* [Goal of the exercise]
The expected output is each line in the data below that includes the string "computer".

* [Dataset entries]

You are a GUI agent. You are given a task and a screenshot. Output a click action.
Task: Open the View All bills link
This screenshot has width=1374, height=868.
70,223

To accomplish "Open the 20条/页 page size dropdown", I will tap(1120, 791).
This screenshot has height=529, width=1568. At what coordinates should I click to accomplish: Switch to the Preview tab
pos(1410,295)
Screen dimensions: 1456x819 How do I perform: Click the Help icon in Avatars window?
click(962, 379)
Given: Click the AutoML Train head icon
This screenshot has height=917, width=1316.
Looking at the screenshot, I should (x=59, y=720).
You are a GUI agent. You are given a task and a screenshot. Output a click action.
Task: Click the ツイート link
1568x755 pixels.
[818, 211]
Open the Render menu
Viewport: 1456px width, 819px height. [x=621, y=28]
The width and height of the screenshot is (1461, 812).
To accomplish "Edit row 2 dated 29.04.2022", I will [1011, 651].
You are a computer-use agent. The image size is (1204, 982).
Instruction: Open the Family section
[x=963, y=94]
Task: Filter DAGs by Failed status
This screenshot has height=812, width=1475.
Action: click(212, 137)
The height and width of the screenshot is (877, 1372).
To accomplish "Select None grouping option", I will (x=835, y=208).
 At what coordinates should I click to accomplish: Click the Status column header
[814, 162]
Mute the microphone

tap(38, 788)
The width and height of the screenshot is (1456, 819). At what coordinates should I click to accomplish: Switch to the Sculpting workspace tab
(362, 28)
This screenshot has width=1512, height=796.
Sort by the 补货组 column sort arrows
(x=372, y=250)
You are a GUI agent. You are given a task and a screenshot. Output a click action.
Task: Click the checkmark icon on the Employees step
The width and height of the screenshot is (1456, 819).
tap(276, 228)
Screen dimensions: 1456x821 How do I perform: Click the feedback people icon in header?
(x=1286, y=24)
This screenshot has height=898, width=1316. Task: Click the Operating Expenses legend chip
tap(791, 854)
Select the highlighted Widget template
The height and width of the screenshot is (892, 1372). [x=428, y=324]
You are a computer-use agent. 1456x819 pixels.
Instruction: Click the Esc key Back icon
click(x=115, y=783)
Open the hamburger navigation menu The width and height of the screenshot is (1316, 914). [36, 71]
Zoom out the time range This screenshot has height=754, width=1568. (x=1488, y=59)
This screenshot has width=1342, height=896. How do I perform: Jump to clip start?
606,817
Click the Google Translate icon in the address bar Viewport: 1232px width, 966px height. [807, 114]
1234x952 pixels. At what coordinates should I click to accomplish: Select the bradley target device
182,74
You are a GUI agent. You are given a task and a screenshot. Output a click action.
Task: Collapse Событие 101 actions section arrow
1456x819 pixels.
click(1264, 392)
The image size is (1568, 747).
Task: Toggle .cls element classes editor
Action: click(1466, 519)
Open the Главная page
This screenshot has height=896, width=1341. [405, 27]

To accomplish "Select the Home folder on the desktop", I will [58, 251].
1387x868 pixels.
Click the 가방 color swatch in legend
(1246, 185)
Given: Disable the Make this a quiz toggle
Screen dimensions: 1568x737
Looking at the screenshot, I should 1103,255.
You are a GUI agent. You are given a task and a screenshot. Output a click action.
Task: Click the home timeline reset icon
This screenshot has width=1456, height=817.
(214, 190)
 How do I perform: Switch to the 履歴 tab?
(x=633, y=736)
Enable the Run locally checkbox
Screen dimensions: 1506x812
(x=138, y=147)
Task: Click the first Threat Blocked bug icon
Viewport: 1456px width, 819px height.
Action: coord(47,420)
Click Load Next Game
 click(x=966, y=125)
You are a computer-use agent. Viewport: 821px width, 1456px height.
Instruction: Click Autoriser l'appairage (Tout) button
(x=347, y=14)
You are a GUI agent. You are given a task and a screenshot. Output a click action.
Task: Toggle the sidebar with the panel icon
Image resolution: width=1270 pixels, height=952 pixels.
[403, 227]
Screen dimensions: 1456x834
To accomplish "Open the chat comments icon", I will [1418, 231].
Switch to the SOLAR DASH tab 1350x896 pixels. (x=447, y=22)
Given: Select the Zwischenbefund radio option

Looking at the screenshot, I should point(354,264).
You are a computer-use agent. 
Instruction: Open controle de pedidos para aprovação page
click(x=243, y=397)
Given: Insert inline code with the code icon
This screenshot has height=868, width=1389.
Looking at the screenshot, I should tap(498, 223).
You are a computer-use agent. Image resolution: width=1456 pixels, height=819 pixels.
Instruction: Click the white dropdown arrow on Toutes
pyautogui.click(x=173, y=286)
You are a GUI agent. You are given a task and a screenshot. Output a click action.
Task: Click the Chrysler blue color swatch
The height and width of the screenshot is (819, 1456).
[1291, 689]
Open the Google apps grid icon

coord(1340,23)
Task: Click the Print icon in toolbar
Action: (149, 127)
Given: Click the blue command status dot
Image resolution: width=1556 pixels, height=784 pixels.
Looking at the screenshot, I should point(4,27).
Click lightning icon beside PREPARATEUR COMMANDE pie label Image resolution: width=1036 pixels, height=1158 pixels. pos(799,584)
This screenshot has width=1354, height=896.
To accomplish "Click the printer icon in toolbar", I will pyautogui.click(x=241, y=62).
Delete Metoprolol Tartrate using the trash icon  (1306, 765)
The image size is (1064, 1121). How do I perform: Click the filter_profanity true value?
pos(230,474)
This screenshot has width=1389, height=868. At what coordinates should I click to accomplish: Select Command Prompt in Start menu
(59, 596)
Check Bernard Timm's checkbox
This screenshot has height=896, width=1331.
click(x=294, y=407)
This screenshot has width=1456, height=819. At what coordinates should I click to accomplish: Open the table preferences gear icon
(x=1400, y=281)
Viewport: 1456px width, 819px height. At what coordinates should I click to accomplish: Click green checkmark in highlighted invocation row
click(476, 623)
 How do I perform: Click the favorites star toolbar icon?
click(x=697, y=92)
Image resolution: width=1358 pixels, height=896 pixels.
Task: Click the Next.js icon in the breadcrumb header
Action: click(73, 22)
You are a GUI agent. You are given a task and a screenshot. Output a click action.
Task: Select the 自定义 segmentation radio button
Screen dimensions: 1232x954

* [Solution to this exercise]
You are a computer-use agent. The image size is (1204, 982).
You are a computer-use agent. 1456x819 pixels.
You are a computer-use agent. Viewport: 821px width, 1456px height.
You are a computer-use agent. 
You are a computer-use agent. Image resolution: width=1456 pixels, height=819 pixels.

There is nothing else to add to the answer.